La historia de Lady es una de cientos de las que se viven diariamente en nuestro país y que expresan la ideología de una sociedad que ha construido en su paso por el tiempo unos cánones sobre la belleza, la fealdad y el valor de las personas según su raza o su tono de su piel. Las estadísticas no mienten, Francisco Santos en el 2009, siendo vicepresidente, reconoció que en Colombia se discrimina a las personas por su condición racial, cuando se trata de seleccionar candidatos o candidatas para un empleo.
Este 21 de marzo se conmemoraron 55 años de la masacre de Sharpeville, ocurrida durante una protesta pacífica contra una de las tantas normas que el apartheid sudafricano impuso durante su oscuro período de racismo de Estado.
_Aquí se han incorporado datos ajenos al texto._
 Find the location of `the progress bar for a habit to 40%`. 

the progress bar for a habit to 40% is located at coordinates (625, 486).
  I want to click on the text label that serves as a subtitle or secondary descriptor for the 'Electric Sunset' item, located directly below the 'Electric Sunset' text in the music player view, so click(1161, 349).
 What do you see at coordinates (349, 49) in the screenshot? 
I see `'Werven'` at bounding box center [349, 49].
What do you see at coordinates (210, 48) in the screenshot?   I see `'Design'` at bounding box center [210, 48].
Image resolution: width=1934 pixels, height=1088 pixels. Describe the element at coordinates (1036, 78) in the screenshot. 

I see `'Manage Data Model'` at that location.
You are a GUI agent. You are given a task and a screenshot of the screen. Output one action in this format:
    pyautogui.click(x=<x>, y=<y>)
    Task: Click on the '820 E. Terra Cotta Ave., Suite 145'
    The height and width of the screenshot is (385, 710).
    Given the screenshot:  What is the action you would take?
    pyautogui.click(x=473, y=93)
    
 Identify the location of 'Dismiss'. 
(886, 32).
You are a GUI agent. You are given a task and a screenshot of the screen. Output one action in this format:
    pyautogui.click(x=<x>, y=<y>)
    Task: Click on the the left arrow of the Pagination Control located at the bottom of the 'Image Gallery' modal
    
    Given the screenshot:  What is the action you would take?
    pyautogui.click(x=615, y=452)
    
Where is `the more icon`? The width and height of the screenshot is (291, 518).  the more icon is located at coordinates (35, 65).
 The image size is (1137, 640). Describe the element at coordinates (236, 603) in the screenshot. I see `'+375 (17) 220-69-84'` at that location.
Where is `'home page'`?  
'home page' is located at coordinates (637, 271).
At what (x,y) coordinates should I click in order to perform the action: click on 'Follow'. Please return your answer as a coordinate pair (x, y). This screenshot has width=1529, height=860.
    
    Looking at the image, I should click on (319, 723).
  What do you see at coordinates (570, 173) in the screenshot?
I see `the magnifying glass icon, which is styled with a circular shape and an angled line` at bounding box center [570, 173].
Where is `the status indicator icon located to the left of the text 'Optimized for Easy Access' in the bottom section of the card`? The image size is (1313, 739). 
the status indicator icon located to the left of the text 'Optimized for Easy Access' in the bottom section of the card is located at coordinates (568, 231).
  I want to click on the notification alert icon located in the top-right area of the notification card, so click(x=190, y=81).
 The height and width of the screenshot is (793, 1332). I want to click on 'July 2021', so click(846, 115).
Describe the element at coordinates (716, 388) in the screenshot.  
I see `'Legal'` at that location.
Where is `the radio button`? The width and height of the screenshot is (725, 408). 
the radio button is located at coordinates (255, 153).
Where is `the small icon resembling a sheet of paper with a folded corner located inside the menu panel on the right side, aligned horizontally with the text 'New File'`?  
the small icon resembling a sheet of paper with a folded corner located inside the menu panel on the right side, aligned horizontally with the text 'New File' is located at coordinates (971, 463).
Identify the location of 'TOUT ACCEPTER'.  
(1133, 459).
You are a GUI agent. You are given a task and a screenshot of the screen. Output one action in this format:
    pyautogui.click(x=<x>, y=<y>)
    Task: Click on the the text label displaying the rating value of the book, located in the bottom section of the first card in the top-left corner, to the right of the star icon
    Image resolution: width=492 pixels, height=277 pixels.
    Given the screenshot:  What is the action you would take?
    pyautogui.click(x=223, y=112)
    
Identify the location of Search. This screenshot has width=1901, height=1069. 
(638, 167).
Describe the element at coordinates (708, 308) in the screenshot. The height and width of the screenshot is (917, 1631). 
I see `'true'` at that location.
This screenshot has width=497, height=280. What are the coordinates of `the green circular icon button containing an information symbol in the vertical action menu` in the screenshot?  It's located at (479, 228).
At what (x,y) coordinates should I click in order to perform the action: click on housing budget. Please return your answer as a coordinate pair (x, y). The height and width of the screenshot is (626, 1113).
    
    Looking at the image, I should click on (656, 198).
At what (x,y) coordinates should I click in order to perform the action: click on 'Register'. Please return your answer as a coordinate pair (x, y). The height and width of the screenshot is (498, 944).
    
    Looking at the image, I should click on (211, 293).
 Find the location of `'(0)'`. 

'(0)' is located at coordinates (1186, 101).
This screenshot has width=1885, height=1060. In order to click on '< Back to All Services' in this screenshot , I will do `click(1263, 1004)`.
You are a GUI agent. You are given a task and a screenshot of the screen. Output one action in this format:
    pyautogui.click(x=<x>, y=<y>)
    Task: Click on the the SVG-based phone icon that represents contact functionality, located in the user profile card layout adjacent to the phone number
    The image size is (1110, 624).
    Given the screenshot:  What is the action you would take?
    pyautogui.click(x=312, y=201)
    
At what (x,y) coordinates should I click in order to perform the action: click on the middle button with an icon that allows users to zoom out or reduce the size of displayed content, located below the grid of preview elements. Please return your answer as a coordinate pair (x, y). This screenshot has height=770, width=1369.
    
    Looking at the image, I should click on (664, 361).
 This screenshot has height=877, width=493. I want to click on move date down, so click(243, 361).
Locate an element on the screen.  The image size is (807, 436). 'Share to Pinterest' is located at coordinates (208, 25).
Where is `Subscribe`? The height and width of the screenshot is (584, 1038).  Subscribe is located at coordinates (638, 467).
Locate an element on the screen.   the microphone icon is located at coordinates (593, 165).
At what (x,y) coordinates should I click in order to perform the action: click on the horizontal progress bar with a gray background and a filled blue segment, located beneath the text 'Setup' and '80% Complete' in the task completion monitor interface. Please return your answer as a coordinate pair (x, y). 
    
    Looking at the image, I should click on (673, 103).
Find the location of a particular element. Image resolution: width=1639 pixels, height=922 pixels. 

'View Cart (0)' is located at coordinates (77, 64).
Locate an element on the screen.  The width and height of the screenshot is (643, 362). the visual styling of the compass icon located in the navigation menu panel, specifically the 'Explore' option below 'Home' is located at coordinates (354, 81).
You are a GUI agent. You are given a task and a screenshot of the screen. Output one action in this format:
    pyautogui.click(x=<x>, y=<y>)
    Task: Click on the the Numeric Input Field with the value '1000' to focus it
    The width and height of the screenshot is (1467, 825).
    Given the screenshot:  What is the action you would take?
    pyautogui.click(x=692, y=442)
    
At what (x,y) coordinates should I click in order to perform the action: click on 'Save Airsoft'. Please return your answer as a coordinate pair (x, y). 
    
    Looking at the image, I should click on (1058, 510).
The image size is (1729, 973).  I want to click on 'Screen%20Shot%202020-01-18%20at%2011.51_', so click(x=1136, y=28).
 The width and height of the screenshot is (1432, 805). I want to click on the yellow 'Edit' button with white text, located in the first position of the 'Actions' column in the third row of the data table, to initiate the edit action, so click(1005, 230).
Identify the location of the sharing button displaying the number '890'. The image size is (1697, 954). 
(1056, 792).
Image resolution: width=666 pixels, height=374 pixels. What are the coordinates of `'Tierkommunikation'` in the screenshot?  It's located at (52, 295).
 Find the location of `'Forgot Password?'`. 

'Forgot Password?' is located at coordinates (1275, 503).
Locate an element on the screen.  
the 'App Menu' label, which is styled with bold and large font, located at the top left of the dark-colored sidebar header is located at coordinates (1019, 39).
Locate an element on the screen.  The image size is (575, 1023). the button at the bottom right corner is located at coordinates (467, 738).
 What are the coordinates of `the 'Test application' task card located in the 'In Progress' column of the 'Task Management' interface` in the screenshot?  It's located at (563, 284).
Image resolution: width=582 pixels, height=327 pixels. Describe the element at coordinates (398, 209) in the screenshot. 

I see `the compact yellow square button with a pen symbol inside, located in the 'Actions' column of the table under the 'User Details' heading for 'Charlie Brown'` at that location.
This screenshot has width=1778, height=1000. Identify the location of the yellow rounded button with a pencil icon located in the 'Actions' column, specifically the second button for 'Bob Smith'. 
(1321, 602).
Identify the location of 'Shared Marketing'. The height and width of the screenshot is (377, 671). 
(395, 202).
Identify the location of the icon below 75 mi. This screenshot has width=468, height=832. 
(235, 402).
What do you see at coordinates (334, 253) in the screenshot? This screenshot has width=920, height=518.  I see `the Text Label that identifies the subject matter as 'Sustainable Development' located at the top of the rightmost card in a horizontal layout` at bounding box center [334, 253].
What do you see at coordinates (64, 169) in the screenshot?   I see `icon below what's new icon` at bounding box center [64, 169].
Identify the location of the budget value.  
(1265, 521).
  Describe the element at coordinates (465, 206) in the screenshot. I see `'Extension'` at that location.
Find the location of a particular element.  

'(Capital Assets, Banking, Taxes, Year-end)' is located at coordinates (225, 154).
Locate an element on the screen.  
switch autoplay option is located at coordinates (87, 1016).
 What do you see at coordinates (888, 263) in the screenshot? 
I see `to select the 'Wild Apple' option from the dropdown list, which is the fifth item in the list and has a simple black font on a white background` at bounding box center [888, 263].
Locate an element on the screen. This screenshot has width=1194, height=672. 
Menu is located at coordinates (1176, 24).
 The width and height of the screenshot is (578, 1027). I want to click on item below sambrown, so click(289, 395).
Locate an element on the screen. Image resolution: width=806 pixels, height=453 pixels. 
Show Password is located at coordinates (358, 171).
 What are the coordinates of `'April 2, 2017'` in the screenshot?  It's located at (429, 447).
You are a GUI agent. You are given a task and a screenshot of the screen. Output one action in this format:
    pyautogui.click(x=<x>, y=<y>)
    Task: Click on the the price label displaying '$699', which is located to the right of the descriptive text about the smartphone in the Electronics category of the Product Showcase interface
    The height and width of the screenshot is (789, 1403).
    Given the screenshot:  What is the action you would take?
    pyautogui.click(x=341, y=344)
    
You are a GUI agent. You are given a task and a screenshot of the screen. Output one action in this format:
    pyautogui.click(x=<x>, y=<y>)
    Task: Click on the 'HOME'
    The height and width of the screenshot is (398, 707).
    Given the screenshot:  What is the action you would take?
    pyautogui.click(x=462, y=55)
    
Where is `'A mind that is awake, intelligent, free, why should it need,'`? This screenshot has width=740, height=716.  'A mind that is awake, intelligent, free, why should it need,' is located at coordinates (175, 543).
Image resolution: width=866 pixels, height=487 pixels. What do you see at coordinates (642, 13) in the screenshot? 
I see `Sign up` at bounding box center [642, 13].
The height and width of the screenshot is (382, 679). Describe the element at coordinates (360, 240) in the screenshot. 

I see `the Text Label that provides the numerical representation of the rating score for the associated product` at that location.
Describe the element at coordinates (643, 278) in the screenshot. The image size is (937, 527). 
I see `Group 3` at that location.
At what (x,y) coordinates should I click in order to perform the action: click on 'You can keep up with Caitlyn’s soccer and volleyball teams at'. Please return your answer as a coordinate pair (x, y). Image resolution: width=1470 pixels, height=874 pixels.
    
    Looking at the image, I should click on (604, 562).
En 1966 la ONU declaró esta fecha como el Día Internacional de la Eliminación de la Discriminación Racial.
El 21 de marzo no es un día festivo ni un motivo de celebración, es más bien una marca en el medidor del tiempo para caer en cuenta de las tremendas consecuencias que el racismo ha producido en nuestras sociedades.
El racismo es una palabra fuerte e incómoda, es un sonido que retrotrae una larga e inaceptable historia de inmoralidades cometidas durante más de dos siglos en tierras colonizadas con la doctrina católica. Seguramente por esa razón casi todos y todas sabemos de algún modo, que ser “racista” es algo moralmente reprochable, sobre todo porque su origen reside en la perversa idea de la superioridad racial, idea reprochable hoy día, pero que sirvió para justificar el secuestro y la trata comercial de millones de personas africanas, así como su inhumana explotación para producir casi toda la riqueza del período colonial que podemos constatar en el patrimonio cultural de ciudades como Cartagena y Popayán, por ejemplo.
El racismo, el de antes y el de ahora nos ha empobrecido en muchos sentidos. Ha impedido en América Latina, con una población de 300 millones de afrodescendientes, configurar procesos identitarios más ricos y experiencias políticas más plurales, y nos ha extraviado en los espejos de una herencia europea añorada y escurridiza.
Las razones que llevaron a las
Naciones Unidas a declarar el 21 de marzo como “Día Internacional de la Eliminación de la Discriminación Racial” constituyen
una sombra reciente. Si bien es cierto Colombia es una nación que se ha
declarado democrática y respetuosa de la diversidad étnica y cultural, en
materia de indicadores de calidad de vida pareciera que venimos de un largo apartheid.
Los mayores índices de pobreza y analfabetismo se concentran entre las
poblaciones afrodescendientes, y más específicamente en el ámbito de las
mujeres. De cada 10 personas en situación de desplazamiento, 3 son de origen
afrocolombiano, pero de cada 100 universitarios solo una persona pertenece a
este grupo poblacional. Estas cifras demuestran que estamos lejos de la
igualdad de oportunidades, y que la asimetría que se produjo durante la etapa de
esclavización y ausencia total de derechos civiles, todavía no ha sido resuelta.
Quienes laboramos en el sistema educativo podemos promover actos cotidianos de reparación moral que reviertan el poder del chiste, el apodo o la burla que inferioriza a las personas por su condición racial y cultural. También tenemos la autoridad del saber para dignificar por medio de la enseñanza, a quienes han sido invisibles y estereotipados en la historia escolar.